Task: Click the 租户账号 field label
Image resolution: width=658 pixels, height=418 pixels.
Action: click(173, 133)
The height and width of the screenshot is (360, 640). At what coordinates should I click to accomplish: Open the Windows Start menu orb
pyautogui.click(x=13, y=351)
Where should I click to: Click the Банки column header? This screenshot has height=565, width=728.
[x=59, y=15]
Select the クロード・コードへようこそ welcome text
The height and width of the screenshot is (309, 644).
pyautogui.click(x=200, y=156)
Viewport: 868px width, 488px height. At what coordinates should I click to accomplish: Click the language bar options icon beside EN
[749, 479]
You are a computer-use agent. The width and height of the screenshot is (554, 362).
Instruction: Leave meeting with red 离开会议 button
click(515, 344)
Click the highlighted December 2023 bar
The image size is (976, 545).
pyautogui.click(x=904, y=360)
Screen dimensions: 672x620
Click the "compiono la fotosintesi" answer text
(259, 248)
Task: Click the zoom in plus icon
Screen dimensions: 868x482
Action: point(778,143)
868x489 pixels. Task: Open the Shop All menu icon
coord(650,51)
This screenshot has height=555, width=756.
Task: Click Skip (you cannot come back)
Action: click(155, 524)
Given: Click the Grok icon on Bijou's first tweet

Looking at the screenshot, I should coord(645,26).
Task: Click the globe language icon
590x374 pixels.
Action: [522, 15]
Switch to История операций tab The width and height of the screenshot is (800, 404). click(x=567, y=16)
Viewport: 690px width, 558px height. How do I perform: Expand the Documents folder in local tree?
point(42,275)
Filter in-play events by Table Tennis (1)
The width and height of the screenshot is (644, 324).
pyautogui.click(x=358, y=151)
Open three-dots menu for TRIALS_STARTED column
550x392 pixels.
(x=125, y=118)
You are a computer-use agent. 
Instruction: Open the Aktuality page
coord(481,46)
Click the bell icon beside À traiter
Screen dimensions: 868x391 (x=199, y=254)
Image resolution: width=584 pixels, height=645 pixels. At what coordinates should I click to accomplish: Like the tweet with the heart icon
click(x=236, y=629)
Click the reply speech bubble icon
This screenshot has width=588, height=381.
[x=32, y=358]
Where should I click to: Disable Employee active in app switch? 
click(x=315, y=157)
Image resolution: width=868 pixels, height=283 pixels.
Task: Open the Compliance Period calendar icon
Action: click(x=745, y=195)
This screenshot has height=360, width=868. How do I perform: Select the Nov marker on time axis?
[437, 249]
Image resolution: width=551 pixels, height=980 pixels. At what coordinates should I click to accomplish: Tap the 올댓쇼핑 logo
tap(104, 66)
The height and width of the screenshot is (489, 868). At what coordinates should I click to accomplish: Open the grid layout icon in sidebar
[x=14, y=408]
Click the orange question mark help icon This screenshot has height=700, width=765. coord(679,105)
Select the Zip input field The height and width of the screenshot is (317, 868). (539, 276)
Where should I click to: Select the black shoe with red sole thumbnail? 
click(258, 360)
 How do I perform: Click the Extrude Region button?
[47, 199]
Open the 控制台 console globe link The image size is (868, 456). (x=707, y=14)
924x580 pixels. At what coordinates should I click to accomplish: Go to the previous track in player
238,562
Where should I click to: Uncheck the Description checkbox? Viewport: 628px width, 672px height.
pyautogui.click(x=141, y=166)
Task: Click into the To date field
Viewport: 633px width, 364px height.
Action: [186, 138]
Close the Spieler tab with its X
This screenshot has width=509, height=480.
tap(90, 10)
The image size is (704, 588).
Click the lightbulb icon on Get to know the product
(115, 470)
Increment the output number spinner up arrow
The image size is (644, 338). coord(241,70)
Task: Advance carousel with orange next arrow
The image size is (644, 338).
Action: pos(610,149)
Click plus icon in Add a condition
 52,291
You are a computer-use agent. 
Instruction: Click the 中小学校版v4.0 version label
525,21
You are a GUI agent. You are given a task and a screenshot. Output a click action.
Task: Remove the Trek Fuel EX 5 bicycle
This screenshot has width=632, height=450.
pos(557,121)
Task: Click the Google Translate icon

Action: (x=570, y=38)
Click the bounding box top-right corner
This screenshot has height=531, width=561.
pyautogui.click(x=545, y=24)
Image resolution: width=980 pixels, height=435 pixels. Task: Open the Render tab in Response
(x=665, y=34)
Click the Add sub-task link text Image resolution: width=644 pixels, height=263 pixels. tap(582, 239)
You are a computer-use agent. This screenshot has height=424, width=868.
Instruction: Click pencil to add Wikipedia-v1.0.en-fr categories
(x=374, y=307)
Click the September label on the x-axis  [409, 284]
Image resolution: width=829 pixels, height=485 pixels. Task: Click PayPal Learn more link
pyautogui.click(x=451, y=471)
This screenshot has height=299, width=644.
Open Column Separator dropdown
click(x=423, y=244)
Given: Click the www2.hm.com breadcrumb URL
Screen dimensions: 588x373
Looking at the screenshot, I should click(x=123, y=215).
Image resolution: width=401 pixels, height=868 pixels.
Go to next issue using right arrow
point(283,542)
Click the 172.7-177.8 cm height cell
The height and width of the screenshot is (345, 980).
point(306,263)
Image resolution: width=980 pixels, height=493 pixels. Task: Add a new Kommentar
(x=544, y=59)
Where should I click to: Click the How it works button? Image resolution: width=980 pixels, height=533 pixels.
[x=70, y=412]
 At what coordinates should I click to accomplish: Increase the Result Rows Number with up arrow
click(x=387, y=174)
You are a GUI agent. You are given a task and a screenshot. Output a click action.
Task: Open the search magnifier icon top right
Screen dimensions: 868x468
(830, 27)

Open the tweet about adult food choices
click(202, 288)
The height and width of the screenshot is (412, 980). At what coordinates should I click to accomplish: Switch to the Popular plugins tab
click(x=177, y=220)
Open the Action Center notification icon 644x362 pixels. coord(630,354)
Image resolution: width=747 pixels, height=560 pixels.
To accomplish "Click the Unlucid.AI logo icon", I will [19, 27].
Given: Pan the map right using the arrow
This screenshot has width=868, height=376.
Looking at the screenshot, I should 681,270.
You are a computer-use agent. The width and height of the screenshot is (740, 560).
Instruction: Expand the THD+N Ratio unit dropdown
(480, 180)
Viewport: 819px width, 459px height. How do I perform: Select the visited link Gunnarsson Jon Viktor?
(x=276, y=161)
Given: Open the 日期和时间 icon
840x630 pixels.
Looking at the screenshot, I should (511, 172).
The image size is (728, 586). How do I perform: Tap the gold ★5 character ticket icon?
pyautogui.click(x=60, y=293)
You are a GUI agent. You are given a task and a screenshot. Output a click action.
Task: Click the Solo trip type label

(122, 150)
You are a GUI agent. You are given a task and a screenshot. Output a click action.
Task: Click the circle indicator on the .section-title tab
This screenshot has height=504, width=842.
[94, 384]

-=-=-

* **TASK INSTRUCTIONS**
The lines to return are those in the entries above that hold "globe".

* **RESULT FOR THIS TASK**
Task: Click the globe language icon
Open the 控制台 console globe link The image size is (868, 456). (x=707, y=14)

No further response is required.